The topics in both baseline format and with complete metadata are available here . Relevance judgments for those
topics are available here (no passage-level
judgments were done, though the LDC hopes to provide a few by the end of
July: roughly half of the evaluation topics will have passage judgments done).
In addition, the LDC will provide some mechanism to allow sites
to validate their clarification forms. It will work something
like this:
- A site sends one clarification form for one of
the 10 training topics to the LDC.
- The LDC ensures that the form satisfies the constraints
listed below.
- The LDC fills out the form with random stuff. (We
are hoping that the LDC will be able to actually fill out the
forms, but may not be able to provide that level of training)
- The resulting metadata fields are sent back to the site
along with any comments about constraint satisfaction.
Results format (including passage identification)
Results will be returned in standard TREC format extended, though,
to support passage-level submissions since it possible that the searcher's
preferred response is the best passage (or sentence or phrase) of
relevant documents. Results will include the top 1000 documents
(or top 1000 passages) for each topic, one line per document/passage
per topic. Since there are 50 topics, the results file will include
up to 50,000 lines. You are required to submit something for each
topic, but you are not required to submit 1000 items in all cases. Each
line will have the format:
topic-id Q0 docno rank score tag psg-offset
psg-length
where:
- topic-id represents the topic number from the topic
(e.g., HARD-001)
- "Q0" is a constant provided for historical reasons
- docno represents the document that is being retrieved
(or from which the passage is taken)
- rank is the rank number of the document/passage in the
list. Rank should start with 1 for the document/passage that
the system believes is most likely to be relevant and continue to 1000.
Note that for the evaluation code, score is the critical field,
not rank.
- score is a system-internal score that was assigned to
the document/passages. High values of score are assumed
to be better, so score should generally drop in value as rank
increases. WARNING: The standard TREC evaluation code sorts results
by this field and breaks ties randomly--it does not use the rank
field to break ties. Per Ellen Voorhees: "if the scores are truly
tied, then the evaluation should be able to use any ordering it pleases
of those tied scores.... If [you] want the exact ranking [you] submit evaluated,
then the score must reflect that ranking."

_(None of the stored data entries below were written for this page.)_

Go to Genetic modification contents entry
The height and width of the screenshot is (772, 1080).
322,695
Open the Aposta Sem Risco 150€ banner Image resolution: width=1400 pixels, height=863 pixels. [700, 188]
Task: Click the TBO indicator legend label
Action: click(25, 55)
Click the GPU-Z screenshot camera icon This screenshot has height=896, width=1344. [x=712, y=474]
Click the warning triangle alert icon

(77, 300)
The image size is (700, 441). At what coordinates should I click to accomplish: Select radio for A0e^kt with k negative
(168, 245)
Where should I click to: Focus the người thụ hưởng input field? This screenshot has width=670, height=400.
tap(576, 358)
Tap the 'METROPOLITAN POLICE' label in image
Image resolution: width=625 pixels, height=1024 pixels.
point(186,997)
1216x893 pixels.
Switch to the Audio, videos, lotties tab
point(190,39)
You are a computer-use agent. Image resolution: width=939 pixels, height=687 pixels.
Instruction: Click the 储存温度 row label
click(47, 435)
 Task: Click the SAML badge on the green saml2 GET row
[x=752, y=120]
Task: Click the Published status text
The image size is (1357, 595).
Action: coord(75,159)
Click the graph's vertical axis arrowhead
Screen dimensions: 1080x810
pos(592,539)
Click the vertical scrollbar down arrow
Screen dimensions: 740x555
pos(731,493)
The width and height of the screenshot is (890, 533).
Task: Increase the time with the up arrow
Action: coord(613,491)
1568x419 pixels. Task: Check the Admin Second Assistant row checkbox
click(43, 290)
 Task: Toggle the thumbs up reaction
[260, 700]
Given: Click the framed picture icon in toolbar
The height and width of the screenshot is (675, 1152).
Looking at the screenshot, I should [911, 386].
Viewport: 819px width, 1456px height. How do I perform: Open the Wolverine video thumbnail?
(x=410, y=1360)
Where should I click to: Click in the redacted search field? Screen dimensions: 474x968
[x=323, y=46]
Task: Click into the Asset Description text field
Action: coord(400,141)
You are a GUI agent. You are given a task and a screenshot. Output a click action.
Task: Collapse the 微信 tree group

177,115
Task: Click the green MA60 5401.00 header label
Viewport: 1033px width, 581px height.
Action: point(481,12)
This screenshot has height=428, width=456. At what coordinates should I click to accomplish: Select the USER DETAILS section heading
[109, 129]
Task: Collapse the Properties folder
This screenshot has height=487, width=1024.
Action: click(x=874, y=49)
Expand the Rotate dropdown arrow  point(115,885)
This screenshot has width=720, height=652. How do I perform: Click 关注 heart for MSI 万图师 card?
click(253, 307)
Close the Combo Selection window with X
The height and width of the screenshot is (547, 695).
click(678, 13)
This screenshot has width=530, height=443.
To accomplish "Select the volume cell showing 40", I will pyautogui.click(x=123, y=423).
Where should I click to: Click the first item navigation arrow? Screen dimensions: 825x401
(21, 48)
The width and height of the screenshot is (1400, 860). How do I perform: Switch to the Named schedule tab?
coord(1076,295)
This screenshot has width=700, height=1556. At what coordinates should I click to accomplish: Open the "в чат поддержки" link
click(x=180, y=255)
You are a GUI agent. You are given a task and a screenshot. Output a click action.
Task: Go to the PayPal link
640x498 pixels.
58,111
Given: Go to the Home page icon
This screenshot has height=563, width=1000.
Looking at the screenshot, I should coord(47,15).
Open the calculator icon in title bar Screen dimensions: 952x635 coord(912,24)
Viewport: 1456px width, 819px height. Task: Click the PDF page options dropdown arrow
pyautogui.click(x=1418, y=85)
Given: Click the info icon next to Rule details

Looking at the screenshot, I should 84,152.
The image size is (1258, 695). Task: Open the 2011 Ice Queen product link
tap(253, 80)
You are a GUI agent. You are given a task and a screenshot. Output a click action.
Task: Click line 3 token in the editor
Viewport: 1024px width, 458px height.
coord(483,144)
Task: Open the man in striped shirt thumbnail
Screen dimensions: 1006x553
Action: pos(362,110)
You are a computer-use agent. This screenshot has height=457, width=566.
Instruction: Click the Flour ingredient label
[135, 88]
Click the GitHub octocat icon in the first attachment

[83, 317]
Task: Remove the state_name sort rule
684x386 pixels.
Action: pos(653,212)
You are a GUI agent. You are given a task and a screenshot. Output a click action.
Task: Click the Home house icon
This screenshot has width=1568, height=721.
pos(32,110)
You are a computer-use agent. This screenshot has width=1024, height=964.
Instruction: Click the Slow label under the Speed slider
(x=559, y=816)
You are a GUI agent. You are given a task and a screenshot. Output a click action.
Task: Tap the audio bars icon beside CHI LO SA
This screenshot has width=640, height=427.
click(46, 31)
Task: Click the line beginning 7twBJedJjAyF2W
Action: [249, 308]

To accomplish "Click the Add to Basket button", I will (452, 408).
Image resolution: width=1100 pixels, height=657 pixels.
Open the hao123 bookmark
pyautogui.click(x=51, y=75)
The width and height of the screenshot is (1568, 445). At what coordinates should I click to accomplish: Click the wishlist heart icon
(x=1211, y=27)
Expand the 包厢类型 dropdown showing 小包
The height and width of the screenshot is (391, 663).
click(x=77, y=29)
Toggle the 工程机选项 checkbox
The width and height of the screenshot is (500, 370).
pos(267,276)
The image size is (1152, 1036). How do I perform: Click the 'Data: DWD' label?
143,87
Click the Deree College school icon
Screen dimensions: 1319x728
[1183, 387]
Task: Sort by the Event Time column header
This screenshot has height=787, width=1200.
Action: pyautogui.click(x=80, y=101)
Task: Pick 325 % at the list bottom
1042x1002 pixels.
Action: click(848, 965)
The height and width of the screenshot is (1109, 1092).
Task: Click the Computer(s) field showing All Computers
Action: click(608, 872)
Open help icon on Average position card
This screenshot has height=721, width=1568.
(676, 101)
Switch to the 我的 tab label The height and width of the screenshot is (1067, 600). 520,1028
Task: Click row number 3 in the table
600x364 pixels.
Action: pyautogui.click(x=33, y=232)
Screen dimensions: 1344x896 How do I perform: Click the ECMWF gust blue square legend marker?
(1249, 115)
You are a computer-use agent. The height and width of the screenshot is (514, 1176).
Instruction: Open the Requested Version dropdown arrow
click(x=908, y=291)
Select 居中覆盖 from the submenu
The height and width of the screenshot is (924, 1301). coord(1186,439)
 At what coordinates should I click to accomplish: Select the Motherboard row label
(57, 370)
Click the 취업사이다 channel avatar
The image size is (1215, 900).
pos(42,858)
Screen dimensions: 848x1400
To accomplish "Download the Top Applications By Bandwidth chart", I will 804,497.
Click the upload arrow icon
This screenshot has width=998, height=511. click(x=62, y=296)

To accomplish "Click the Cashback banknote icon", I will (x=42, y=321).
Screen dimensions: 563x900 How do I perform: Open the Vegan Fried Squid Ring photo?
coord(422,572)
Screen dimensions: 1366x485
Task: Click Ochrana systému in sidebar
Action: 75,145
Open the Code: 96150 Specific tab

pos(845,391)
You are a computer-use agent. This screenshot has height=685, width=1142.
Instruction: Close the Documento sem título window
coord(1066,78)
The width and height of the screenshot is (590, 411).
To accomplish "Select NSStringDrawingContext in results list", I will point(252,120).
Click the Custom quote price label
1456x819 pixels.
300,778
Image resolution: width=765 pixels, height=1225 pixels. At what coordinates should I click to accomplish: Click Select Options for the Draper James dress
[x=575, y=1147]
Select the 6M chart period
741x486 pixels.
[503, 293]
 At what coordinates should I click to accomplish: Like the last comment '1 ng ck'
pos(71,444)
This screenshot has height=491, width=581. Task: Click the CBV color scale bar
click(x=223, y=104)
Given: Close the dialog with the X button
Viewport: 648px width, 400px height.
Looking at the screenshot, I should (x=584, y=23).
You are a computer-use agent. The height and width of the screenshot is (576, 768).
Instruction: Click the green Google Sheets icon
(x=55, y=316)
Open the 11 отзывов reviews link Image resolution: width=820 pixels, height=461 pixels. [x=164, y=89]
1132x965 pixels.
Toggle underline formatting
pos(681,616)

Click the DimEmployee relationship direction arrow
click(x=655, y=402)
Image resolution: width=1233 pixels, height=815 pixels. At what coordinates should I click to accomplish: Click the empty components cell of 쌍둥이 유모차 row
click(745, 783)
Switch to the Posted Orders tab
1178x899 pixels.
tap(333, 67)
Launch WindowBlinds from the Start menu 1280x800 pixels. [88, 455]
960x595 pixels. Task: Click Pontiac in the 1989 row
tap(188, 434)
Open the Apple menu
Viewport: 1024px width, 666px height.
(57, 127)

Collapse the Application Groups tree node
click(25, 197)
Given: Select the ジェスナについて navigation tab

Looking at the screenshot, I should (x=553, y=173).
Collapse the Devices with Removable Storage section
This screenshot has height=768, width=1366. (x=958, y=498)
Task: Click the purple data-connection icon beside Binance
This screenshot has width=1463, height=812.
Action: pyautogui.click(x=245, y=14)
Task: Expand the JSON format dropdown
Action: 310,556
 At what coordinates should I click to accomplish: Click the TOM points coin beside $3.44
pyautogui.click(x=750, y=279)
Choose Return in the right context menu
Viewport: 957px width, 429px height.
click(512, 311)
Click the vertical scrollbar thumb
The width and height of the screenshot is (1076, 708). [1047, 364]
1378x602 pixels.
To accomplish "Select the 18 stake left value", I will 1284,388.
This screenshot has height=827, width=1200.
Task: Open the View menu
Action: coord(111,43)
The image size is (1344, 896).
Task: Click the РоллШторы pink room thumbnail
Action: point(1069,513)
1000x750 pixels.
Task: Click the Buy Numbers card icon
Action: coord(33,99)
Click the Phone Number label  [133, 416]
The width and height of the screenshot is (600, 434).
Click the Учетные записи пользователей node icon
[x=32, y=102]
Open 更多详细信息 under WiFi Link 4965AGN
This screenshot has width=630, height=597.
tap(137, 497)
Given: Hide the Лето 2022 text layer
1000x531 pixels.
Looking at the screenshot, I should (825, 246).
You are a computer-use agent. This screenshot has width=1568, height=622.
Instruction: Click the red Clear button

- tag is a unique identifier for this run by your site.
The identifier can be up to 12 letters or digits (no other characters).
It is common (but not required) for sites to use the first several
characters to identify their site and the rest to identify the specific
track and/or run within the site.
- psg-offset indicates the byte-offset in document docno
where the passage starts. A value of zero represents the
"<" in "<DOC>" at the start of the document. A value of negative
one (-1) means that no passage has been selected and the entire document
is being retrieved.
- psg-length represents how many bytes of the document
are included in the passage. A value of negative one (-1) must be
supplied when psg-offset is negative one.
Ellen Voorhees at NIST has generously provided a perl script that
you can use to ensure that the passage offset and length you are giving
is correct. The script, extract_passages, is specific to the HARD
track: it only allows documents from the HARD corpus to be specified. The
script is posted in the HARD track section of the "for active participants
only" TREC Web pages . It is also
available here .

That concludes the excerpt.